In the 1960s, when initial testing indicated that an organo phosphate defoliant was safe to use, the US military decided to defoliate the jungles and crops of Vietnam. Their strategy was to reduce the cover for their enemies and force villagers into the cities to prevent them offering assistance to the Vietcong. The defoliant was shipped into Vietnam in barrels marked with Orange bands, so became known as Agent Orange. During the Vietnam war, in Operation Ranch Hand, the US military sprayed approximately 20 million gallons of this defoliant in Vietnam, often at 50 times the concentration used back home in agriculture for weed control. By the end of the war 12% of the total area of South Vietnam had been sprayed.

Spraying Agent Orange during the Vietnam war.

Unfortunately what the biologists didn't realise, was that the defoliant contained Dioxin, which is an organo-phosphate toxin - considered the most toxic man-made compound ever invented.

When both Vietnamese and returned servicemen from the Vietnam War started to report strange illnesses and an unusually high incidence of uncommon cancers and birth defects amongst their children, alarm bells rang but it took many years before the symptoms became obvious enough to point to a common link. US Food and Drug Administration researcher Jacquiline Varrett proved that only one part per trillion caused birth defects in embryos. When it was diluted 1 million times, it was as still as toxic as Thalidomide (a supposedly harmless sedative prescribed to pregnant mothers in the 1950s, to combat morning sickness. It later proved to cause serious birth defects)

The main reagent in Agent Orange, 245-T is banned in some countries but sold here as a weed killer, under the name "Round Up". Other agricultural insecticides are also suspected of similar side effects and many are banned in some countries but not in others. This is why it is important for consumers to be informed where the product comes from. Many manufacturers dodge this by adding a comment like "Packaged in Australia" or "made from local and imported ingredients".

I don't want to know where it was packaged - I want to know what was packaged!

And what sort of ingredients - melamine contaminated milk from china, dioxin rich fish from the Mekong river?

Food additives
We have become so engrossed in perfect looking food that producers are compelled to add additional substances to enhance the colour or flavour. Apples are sprayed with wax and polished, yellow dye is added to biscuits and cakes so they look more appealing.
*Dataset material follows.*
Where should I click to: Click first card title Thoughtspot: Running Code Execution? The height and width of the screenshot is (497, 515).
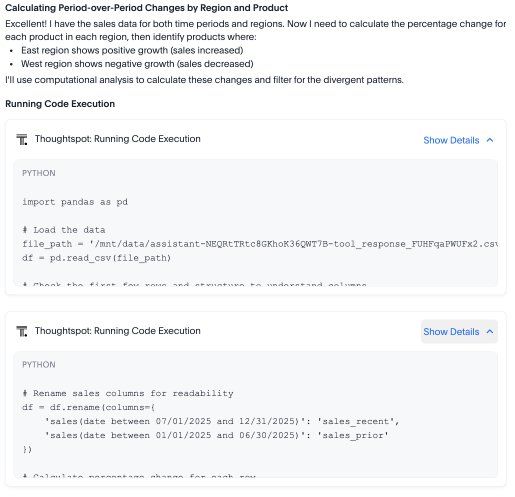(118, 139)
Even chooks are fed special feed with artificial additives to give orange-yellow yolks to their eggs. we keep so many, so close together, that they could infect each other, so we dose them up with antibiotics. A biologist was telling me that today, if a turkey escaped from a turkey farm, it could not survive in the wild any more. They have such a low immunity that they would probably die from contact with other birds.

Adulterated foods.

Manufacturers cannot fit all the information onto their product labels in many cases. Then there is the problem of protecting secret formulas from their competition. There is no simple answer that will satisfy the consumer and the manufacturer. To accommodate both, we sue a numeric system for additives. Additives are given a number and those numbers are listed on the food labelling. It is supposed to keep us, the consumer informed but how many of us take the additives codes booklet to our supermarket? The numbers can vary from country to country and some countries regard it compulsory to list certain additives, while others rely on the manufacturers discretion (a real worry when you think of Canada and their asbestos exports!)

Below is a list of links where you can find the codes for the various food additives:
Australian authorities are only testing about 5% of produce coming into Australia and they are not testing for a range of chemicals that we know have been used in other countries but are toxins, banned here. So there is real grounds for concern and we need to ensure our consumers are protected from this sort of exposure.